**AIM OF THE TASK**
In the response, the entries must appear exactly as supplied.
BEGIN LISTED ENTRIES
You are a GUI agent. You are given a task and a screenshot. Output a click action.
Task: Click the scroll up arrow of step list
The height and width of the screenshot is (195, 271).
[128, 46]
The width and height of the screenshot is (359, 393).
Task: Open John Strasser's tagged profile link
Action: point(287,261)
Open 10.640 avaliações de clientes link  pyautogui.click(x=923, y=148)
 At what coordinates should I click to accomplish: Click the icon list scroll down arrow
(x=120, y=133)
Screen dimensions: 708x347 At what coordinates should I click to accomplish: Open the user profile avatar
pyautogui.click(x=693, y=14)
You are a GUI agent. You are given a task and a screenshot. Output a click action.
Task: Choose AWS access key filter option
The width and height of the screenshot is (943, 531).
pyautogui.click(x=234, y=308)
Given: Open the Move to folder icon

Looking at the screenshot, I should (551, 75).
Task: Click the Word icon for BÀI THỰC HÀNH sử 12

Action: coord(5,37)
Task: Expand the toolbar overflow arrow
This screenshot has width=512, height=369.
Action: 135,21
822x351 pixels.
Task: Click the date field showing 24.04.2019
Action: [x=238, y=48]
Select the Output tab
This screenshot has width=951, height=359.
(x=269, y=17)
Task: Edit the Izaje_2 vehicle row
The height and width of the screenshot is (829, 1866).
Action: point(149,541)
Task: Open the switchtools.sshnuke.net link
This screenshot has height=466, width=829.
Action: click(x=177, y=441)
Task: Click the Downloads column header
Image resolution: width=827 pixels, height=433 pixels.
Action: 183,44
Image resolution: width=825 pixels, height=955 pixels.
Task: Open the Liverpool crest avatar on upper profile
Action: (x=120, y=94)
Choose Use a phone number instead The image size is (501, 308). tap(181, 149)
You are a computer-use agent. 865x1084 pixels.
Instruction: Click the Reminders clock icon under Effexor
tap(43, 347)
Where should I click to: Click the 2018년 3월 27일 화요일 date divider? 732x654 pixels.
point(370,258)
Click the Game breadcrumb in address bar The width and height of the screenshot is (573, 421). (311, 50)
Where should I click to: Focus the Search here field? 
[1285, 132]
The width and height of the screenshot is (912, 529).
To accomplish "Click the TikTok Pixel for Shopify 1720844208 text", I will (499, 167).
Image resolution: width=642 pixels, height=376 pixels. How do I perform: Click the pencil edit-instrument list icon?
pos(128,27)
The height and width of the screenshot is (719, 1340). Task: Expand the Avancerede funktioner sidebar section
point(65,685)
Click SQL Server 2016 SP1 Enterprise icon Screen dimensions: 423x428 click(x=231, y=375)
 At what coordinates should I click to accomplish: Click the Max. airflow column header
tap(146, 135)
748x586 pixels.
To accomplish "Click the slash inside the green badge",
END LISTED ENTRIES
**OUTPUT OF THE TASK**
You are a GUI agent. You are given a task and a screenshot. Output a click action.
Task: Click the scroll up arrow of step list
The height and width of the screenshot is (195, 271).
[128, 46]
The width and height of the screenshot is (359, 393).
Task: Open John Strasser's tagged profile link
Action: point(287,261)
Open 10.640 avaliações de clientes link  pyautogui.click(x=923, y=148)
 At what coordinates should I click to accomplish: Click the icon list scroll down arrow
(x=120, y=133)
Screen dimensions: 708x347 At what coordinates should I click to accomplish: Open the user profile avatar
pyautogui.click(x=693, y=14)
You are a GUI agent. You are given a task and a screenshot. Output a click action.
Task: Choose AWS access key filter option
The width and height of the screenshot is (943, 531).
pyautogui.click(x=234, y=308)
Given: Open the Move to folder icon

Looking at the screenshot, I should (551, 75).
Task: Click the Word icon for BÀI THỰC HÀNH sử 12

Action: coord(5,37)
Task: Expand the toolbar overflow arrow
This screenshot has width=512, height=369.
Action: 135,21
822x351 pixels.
Task: Click the date field showing 24.04.2019
Action: [x=238, y=48]
Select the Output tab
This screenshot has width=951, height=359.
(x=269, y=17)
Task: Edit the Izaje_2 vehicle row
The height and width of the screenshot is (829, 1866).
Action: point(149,541)
Task: Open the switchtools.sshnuke.net link
This screenshot has height=466, width=829.
Action: click(x=177, y=441)
Task: Click the Downloads column header
Image resolution: width=827 pixels, height=433 pixels.
Action: 183,44
Image resolution: width=825 pixels, height=955 pixels.
Task: Open the Liverpool crest avatar on upper profile
Action: (x=120, y=94)
Choose Use a phone number instead The image size is (501, 308). tap(181, 149)
You are a computer-use agent. 865x1084 pixels.
Instruction: Click the Reminders clock icon under Effexor
tap(43, 347)
Where should I click to: Click the 2018년 3월 27일 화요일 date divider? 732x654 pixels.
point(370,258)
Click the Game breadcrumb in address bar The width and height of the screenshot is (573, 421). (311, 50)
Where should I click to: Focus the Search here field? 
[1285, 132]
The width and height of the screenshot is (912, 529).
To accomplish "Click the TikTok Pixel for Shopify 1720844208 text", I will (499, 167).
Image resolution: width=642 pixels, height=376 pixels. How do I perform: Click the pencil edit-instrument list icon?
pos(128,27)
The height and width of the screenshot is (719, 1340). Task: Expand the Avancerede funktioner sidebar section
point(65,685)
Click SQL Server 2016 SP1 Enterprise icon Screen dimensions: 423x428 click(x=231, y=375)
 At what coordinates should I click to accomplish: Click the Max. airflow column header
tap(146, 135)
748x586 pixels.
To accomplish "Click the slash inside the green badge",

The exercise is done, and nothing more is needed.